-- Opening Marker --
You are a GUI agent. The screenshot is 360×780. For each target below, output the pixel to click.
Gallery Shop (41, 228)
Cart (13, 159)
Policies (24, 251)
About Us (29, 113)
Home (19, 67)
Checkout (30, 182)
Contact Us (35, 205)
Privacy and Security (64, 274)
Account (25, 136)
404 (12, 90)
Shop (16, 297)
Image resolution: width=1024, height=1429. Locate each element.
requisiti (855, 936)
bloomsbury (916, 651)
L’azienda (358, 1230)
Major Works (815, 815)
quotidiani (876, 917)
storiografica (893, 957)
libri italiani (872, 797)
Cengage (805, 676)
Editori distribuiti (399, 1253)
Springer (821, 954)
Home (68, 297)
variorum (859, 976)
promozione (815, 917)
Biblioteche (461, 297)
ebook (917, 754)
-- Closing Marker --
= Assignment =
Only the lines from the one containing "Privacy and Security (64, 274)" through the last line of the material should be returned, each one exactly as written.

= Task output =
Privacy and Security (64, 274)
Account (25, 136)
404 (12, 90)
Shop (16, 297)
Image resolution: width=1024, height=1429. Locate each element.
requisiti (855, 936)
bloomsbury (916, 651)
L’azienda (358, 1230)
Major Works (815, 815)
quotidiani (876, 917)
storiografica (893, 957)
libri italiani (872, 797)
Cengage (805, 676)
Editori distribuiti (399, 1253)
Springer (821, 954)
Home (68, 297)
variorum (859, 976)
promozione (815, 917)
Biblioteche (461, 297)
ebook (917, 754)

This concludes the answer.